99. L'article 22.2 précise toutefois que 'la réunion de toutes les parts en une seule main n'entraîne pas la dissolution de plein droit de la société. Tout intéressé peut demander cette dissolution si la situation n'a pas été régularisée dans le délai d'un an'.

100. Ce dispositif est d'ailleurs conforme à la lettre de l'article 1844-5 du code civil qui ajoute que 'le tribunal peut accorder à la société un délai maximal de six mois pour régulariser la situation.
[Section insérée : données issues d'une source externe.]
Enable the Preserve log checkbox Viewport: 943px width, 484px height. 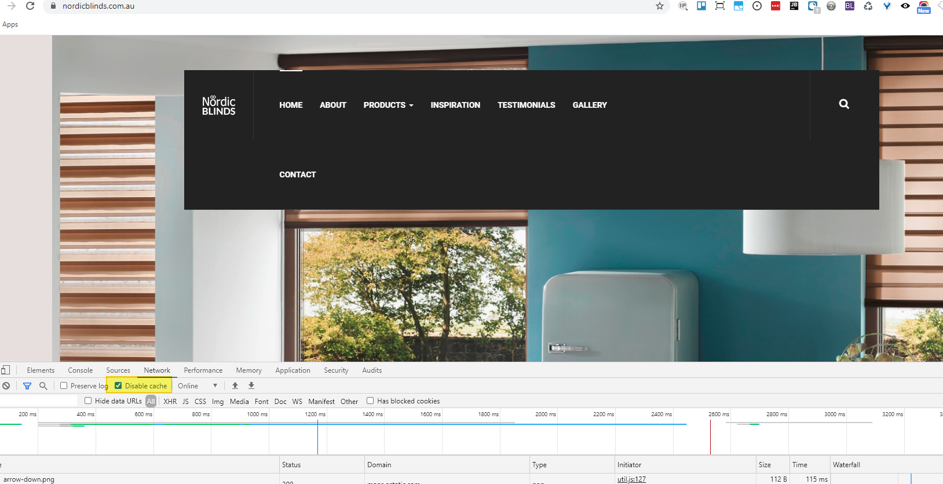pyautogui.click(x=64, y=385)
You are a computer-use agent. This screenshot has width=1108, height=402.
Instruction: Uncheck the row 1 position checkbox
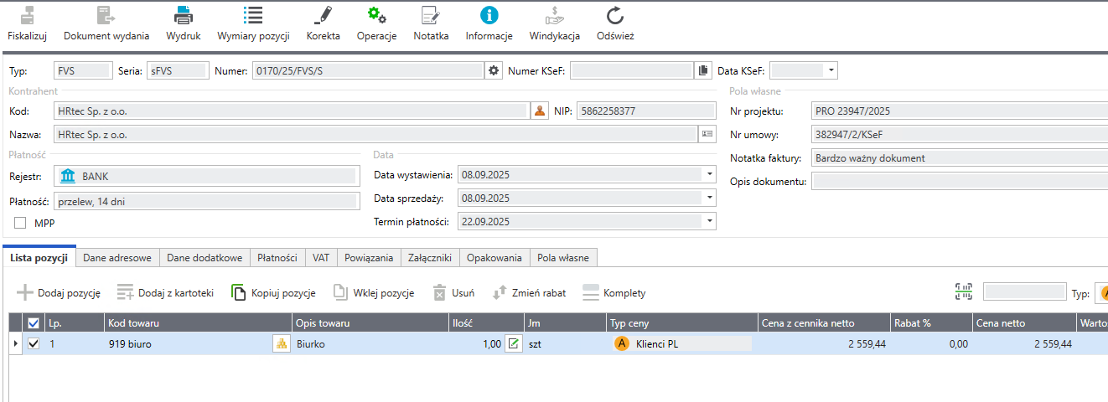pos(34,343)
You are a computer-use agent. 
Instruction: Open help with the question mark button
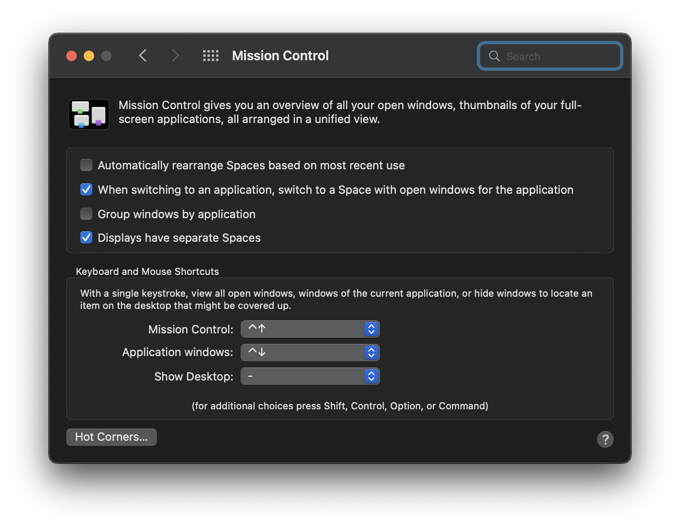click(605, 439)
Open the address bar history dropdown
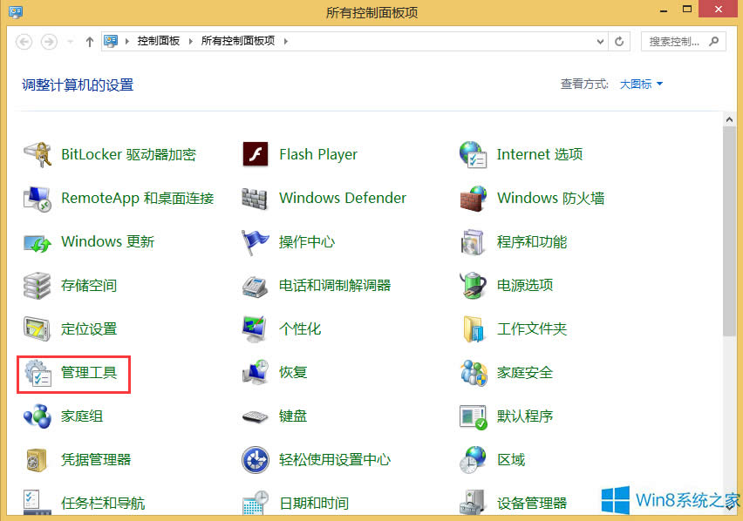 point(600,41)
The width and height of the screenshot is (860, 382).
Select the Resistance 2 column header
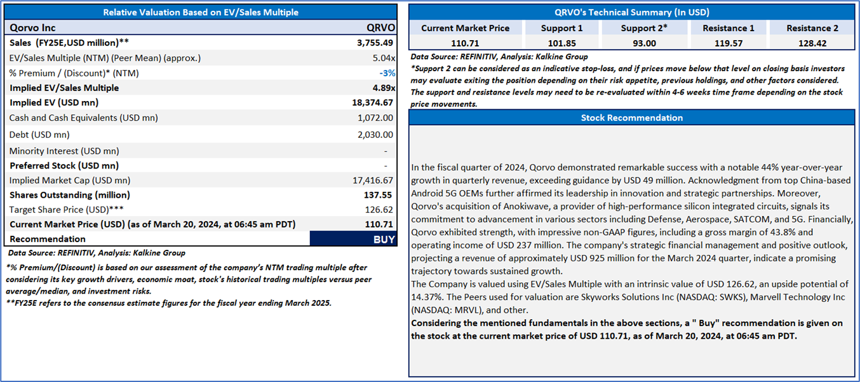(x=812, y=28)
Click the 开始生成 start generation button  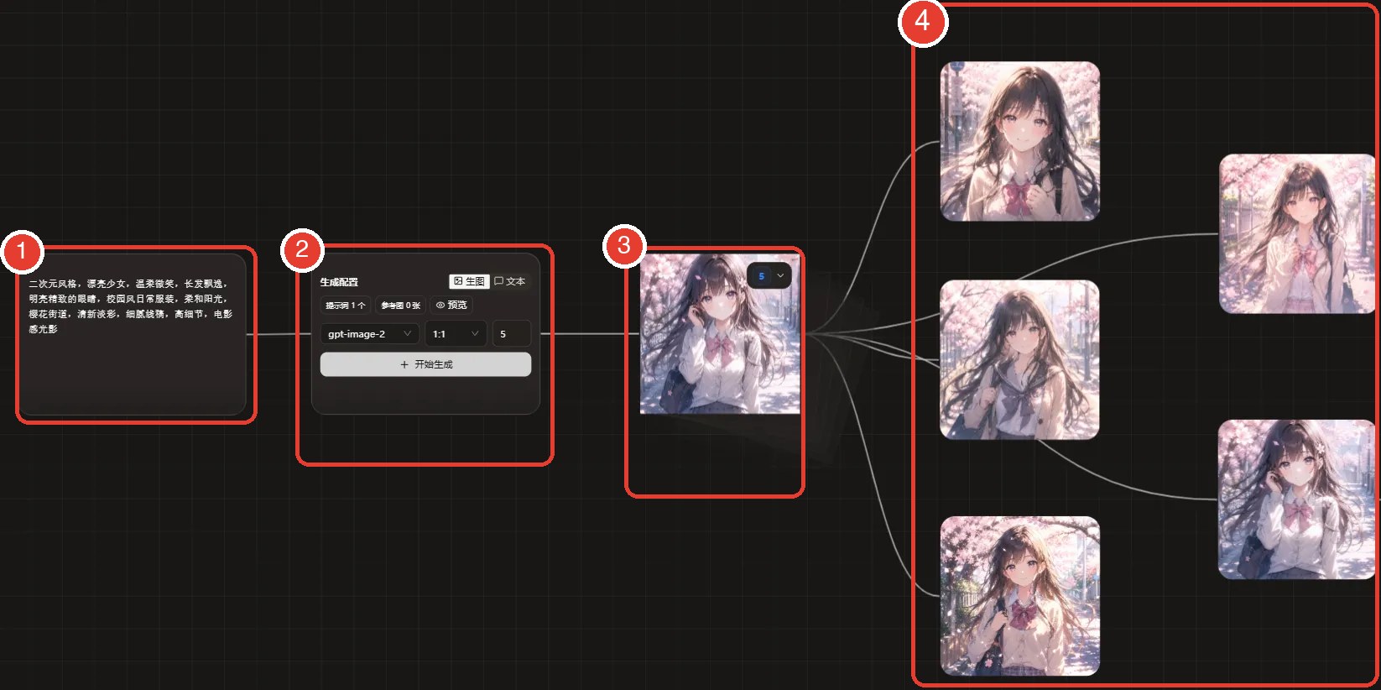(425, 364)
Il ne peut prononcer la dissolution si, au jour où il statue sur le fond, cette régularisation a eu lieu'.

101. En théorie, une société peut être dissoute ou prendre fin pour la durée prévue dans ses statuts, indépendamment de la clause d'accroissement prévue entre associés.

102. Par ailleurs, ainsi que rappelé par les premiers juges, la clause de tontine n'est pas une condition au sens des dispositions précitées, en ce qu'il n'existe pas, dans les rapports entre les parties, un débiteur d'obligation et un créancier d'obligation.
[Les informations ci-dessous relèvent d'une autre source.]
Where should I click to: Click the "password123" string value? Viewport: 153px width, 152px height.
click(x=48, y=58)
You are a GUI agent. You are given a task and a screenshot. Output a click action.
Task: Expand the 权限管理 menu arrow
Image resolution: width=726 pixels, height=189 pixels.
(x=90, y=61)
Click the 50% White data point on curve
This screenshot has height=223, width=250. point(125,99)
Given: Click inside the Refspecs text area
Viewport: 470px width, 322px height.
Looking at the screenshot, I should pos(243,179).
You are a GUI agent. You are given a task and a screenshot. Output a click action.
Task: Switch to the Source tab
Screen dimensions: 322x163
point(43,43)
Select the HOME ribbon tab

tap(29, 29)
103. Dès lors, la survenue des événements prévus par la tontine, si elle affecte l'acte juridique dans sa globalité, ne remet pas en cause la validité du contrat de société qui possède dès l'origine tous les éléments légalement constitutifs et qui sera appelé à évoluer en application des dispositions de l'article 22.2 des statuts de la SCI R. et de celles de l'article 1844-5 du code civil.
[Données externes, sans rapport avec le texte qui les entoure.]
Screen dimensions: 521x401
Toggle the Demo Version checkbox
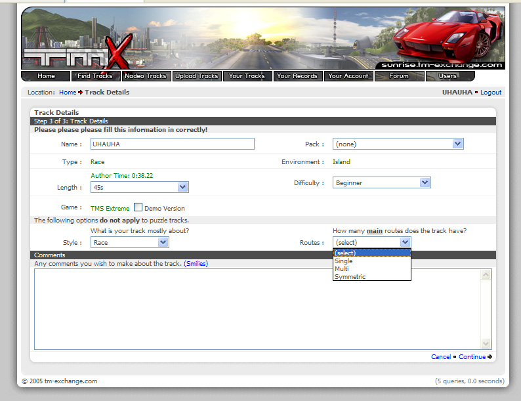(x=138, y=207)
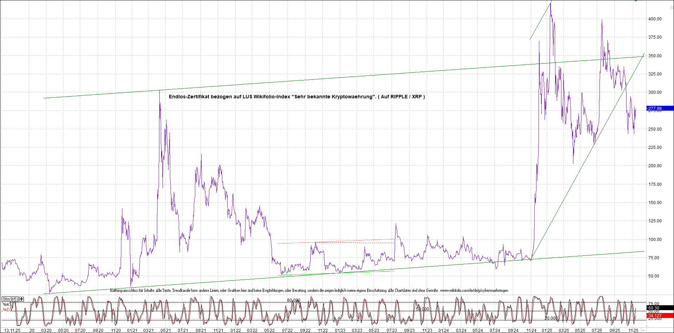This screenshot has height=333, width=674.
Task: Click the 80.000 level label in stochastic
Action: (x=293, y=300)
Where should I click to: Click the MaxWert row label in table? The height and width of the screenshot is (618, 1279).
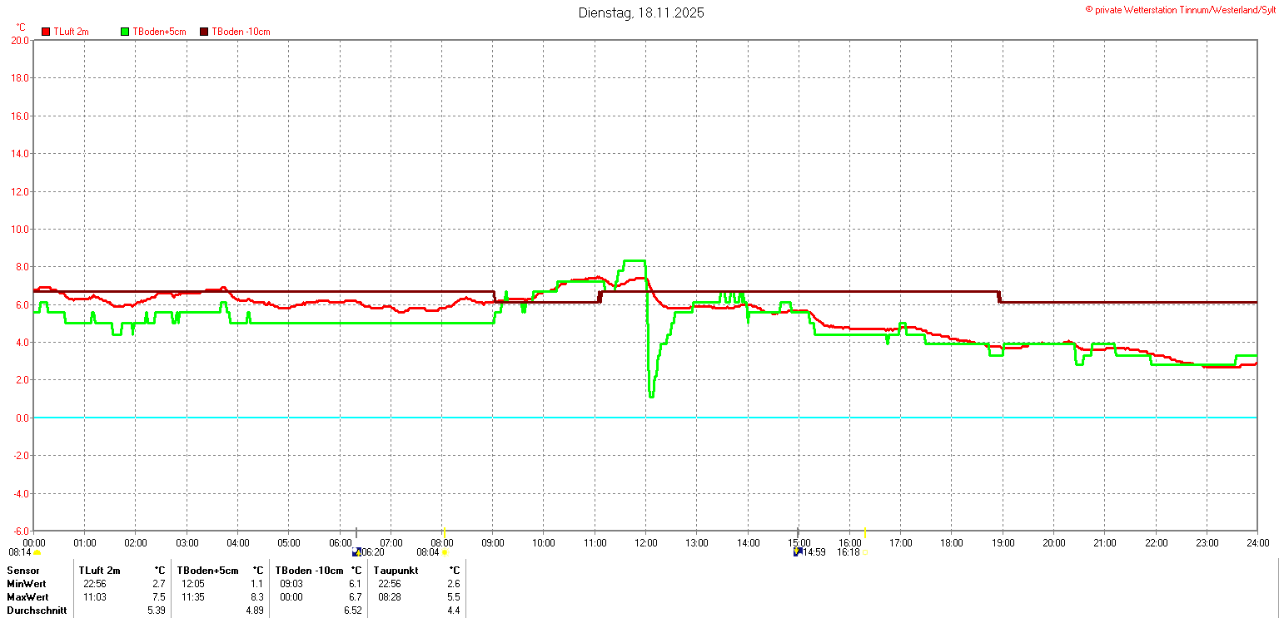(x=27, y=597)
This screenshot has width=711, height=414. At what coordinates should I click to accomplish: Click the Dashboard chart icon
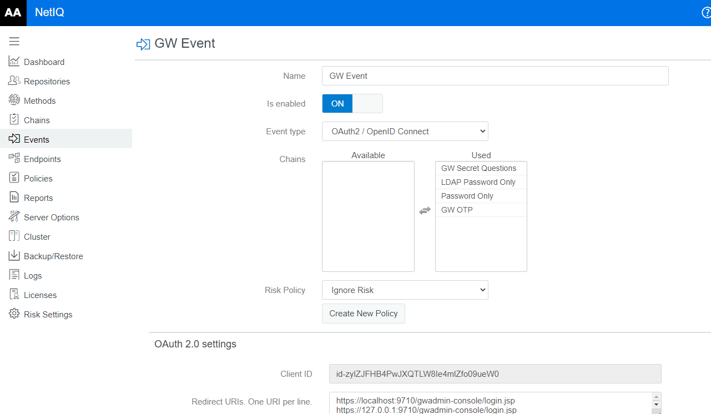coord(14,62)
104. Le jugement sera confirmé de ce chef.

 

Sur la demande reconventionnelle en dommages et intérêts :

105. C'est par des motifs pertinents que la cour adopte sans réserve que le tribunal a débouté M. X. de sa demande de dommages et intérêts.

 

Sur les dépens :

106. Les dispositions du jugement sur les dépens de première instance seront infirmées. Chacune des parties conservera la charge des dépens de première instance et d'appel qu'elle aura personnellement exposés.

 

Sur l'article 700 du code de procédure civile :

107. Les dispositions du jugement sur les frais irrépétibles de première instance seront confirmées. Aucune considération d'équité ne commande de faire application des dispositions de l'article 700 du code de procédure civile au titre des frais irrépétibles exposés en appel.

 

DISPOSITIF (décision proprement dite)                             (N.B. : mention ne figurant pas sur l’original)

PAR CES MOTIFS :

La cour, statuant publiquement, en matière civile et en dernier ressort, par arrêt de défaut mis à disposition au greffe conformément à l'article 451 alinéa 2 du code de procédure civile,

Dit que les déclarations d'appel du 13 décembre 2021 et du 13 mars 2022 ont valablement opéré effet dévolutif,

Constate qu'aux termes de ses dernières conclusions, l'appel de M. X. tend également à l'annulation du jugement,

Déboute M. X. de sa demande d'annulation de l'assignation et du jugement,

Rejette la fin de non-recevoir tirée de la prescription de l'action de Mme Y. tendant à voir réputée non écrite la clause d'accroissement prévue à l'article 22.3 des statuts de la SCI R.,

Confirme le jugement du tribunal judiciaire de Saint-Malo du 8 mars 2021 en ce qu'il a :

- déclaré recevable la demande visant à voir juger non écrite la clause de l'article 22.3 des statuts de la SCI R.,

- débouté Mme Y. de sa demande visant à voir réputée non écrite la clause de l'article 22.3 des statuts de la SCI R.,

- débouté M. X. de sa demande de dommages et intérêts,

- rejeté les demandes formées au titre de l'article 700 du code de procédure civile,

L'infirme pour le surplus,

Statuant à nouveau,

Déboute Mme Y. de sa demande de dissolution anticipée de la SCI R.,

Dit que chacune des parties conservera la charge des dépens de première instance et d'appel qu'elle aura personnellement exposés,

Y ajoutant,

Dit n'y avoir lieu à application des dispositions de l'article 700 du code de procédure civile pour les frais irrépétibles exposés en appel.